§ **Trecho fornecido**:

-----

Ugo
Rivetti: O imigrante e sua família
Todas as famílias se parecem na felicidade – e nos
mitos que as cercam. A família do imigrante não seria exceção. Na verdade, o
próprio tipo já é produto de muitos mitos.
Do mito do que foi “ficou para trás”. Todo um mundo de
imagens – da casa, dos parentes, dos amigos e vizinhos, da cidade, da
vila/aldeia/povoado, das festas e feiras, do trabalho, da escassez e da crise –
e de elementos da vida cotidiana – receitas, canções, objetos, ditos, sotaques,
expressões – traduz-se, no olhar enviesado da prole, em fragmentos da
pré-história familiar. Trabalho que, na medida mesma em que distorce, devolve à
vida cotidiana a grandeza apagada pelo correr do dia a dia.
Tal elaboração talvez explique a suspeita de que algo
se esconde naquilo que foi deixado para trás, fonte daquela obsessão pela
pesquisa arqueológica das origens que se desdobra não só em sonhos de viagens,
como também na proliferação dos recursos que hoje prometem os meios para a
reconstrução de árvores genealógicas e para a descoberta, a partir de uma
simples amostra de saliva, das raízes mais profundas e insuspeitas do
indivíduo.

-----

§ **Instruções**:
[1] Repita o trecho do texto sobre a família do imigrante desde "Do mito do que" até "do dia a dia.", inclusive.
[2] Segundo o texto sobre a família do imigrante, a partir de que amostra os recursos atuais prometem revelar as raízes mais profundas do indivíduo?
[3] Dê prosseguimento ao texto sobre a família do imigrante a partir da última frase apresentada.

§ **Dados de alvos de clique**:
-----

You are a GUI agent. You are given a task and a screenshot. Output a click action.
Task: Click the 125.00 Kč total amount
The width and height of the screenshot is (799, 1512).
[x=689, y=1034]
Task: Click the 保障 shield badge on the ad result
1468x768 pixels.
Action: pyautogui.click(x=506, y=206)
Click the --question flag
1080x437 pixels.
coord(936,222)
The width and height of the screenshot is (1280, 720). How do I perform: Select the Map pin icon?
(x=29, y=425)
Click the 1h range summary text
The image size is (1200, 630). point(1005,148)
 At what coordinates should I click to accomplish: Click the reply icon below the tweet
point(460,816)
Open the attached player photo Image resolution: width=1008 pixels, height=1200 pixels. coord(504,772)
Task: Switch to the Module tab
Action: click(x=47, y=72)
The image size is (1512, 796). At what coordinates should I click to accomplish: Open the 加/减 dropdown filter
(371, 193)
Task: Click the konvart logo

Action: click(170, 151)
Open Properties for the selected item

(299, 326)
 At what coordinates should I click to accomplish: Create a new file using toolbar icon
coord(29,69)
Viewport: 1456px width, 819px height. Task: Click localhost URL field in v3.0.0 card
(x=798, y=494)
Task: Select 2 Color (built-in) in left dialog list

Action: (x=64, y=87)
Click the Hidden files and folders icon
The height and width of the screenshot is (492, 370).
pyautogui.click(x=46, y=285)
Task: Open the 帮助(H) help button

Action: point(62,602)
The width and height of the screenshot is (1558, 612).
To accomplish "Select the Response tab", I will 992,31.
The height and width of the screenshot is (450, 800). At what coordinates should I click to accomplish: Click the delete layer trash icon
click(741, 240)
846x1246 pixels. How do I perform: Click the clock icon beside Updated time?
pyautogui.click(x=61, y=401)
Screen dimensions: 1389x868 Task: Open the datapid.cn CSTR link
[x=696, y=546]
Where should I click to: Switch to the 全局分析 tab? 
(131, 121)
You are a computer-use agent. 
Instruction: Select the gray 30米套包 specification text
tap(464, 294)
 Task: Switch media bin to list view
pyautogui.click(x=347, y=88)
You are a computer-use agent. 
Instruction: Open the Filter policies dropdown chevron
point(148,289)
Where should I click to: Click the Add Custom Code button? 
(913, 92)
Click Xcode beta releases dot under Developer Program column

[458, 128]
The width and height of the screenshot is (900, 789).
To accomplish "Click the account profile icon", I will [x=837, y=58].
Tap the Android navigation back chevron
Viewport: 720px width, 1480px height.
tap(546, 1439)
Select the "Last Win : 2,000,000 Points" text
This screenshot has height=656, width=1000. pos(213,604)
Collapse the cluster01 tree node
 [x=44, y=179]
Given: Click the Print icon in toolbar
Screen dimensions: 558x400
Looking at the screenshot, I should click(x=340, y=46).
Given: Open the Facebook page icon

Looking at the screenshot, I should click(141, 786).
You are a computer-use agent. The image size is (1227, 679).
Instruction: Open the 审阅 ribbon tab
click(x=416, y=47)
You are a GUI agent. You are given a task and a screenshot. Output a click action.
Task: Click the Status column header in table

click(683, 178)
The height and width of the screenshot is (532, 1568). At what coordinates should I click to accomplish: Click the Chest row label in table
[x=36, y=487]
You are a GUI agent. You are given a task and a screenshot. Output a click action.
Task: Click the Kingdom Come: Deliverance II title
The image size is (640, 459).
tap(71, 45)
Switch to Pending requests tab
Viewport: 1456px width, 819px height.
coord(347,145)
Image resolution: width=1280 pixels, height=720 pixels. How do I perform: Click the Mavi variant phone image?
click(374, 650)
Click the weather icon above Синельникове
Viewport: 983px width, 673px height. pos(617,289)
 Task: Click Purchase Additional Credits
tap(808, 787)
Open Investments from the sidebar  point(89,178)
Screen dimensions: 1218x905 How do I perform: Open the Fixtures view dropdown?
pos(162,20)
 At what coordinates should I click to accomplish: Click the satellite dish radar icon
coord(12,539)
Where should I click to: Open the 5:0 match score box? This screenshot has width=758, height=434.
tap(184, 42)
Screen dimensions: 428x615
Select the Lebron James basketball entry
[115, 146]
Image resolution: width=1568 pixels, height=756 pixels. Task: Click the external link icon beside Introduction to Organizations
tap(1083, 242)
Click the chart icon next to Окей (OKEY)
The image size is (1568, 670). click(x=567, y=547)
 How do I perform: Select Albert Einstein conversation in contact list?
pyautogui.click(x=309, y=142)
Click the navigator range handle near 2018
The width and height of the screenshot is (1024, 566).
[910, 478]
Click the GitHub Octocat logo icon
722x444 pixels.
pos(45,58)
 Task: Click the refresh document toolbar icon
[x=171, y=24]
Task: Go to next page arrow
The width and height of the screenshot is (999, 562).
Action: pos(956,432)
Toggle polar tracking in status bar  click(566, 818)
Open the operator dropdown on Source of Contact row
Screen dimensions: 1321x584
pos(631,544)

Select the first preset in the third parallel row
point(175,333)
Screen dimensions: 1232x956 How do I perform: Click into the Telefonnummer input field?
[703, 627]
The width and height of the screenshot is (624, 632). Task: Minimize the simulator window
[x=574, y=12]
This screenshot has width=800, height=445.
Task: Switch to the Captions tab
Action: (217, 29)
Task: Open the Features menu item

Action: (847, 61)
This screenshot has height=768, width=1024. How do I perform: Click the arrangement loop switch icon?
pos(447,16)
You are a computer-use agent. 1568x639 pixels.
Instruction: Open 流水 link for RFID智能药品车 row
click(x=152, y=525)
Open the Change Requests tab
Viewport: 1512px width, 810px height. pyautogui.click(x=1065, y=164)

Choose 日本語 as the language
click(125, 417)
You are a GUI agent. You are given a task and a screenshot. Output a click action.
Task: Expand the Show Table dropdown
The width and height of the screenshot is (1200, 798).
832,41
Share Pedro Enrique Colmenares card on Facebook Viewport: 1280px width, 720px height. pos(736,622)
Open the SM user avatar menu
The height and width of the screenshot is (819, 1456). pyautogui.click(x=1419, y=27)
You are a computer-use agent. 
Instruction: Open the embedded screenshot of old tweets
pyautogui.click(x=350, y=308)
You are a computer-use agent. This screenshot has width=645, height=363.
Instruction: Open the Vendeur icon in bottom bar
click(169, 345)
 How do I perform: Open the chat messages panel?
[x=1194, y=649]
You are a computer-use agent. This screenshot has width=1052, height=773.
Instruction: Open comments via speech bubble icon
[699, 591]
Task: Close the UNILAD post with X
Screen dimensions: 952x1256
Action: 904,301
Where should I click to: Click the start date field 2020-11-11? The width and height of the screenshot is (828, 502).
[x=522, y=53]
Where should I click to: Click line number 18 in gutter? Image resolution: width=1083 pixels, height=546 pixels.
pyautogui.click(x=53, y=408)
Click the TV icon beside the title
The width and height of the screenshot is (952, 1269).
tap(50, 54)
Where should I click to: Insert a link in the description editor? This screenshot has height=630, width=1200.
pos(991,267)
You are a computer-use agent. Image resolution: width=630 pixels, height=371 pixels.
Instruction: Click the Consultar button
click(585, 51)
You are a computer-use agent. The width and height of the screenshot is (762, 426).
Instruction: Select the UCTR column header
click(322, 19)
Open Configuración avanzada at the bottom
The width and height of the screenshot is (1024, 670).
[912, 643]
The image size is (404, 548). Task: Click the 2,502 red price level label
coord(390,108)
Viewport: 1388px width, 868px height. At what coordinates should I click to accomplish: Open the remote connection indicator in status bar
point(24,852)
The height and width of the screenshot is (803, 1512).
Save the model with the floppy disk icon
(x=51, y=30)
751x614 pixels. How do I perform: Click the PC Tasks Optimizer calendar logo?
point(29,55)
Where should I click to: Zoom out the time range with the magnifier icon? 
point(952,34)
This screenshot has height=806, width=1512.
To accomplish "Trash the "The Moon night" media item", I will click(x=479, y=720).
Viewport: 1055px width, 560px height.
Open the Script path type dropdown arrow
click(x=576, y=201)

-----

§ **Respostas**:
[1]
Do mito do que foi “ficou para trás”. Todo um mundo de
imagens – da casa, dos parentes, dos amigos e vizinhos, da cidade, da
vila/aldeia/povoado, das festas e feiras, do trabalho, da escassez e da crise –
e de elementos da vida cotidiana – receitas, canções, objetos, ditos, sotaques,
expressões – traduz-se, no olhar enviesado da prole, em fragmentos da
pré-história familiar. Trabalho que, na medida mesma em que distorce, devolve à
vida cotidiana a grandeza apagada pelo correr do dia a dia.

[2] A partir de uma simples amostra de saliva.

[3]
Do mito da “travessia”, sintetizada como ato de ruptura
pelo qual o desenraizamento se converte na aventura de fundação de uma nova
linhagem. Percurso com uma origem e um destino definidos, mas sem começo nem
fim, com fronteiras que desaparecem no fluxo da vida do imigrante, como deixam
ver as lembranças do passado que ele cultiva e passa adiante, nas quais as
razões do deslocamento vivem lado a lado com as memórias de uma idade de ouro
do passado. Daí a questão que só quem viveu essa experiência é capaz de
enfrentar de forma sincera: no que o seu destino se distingue daquele do
exilado?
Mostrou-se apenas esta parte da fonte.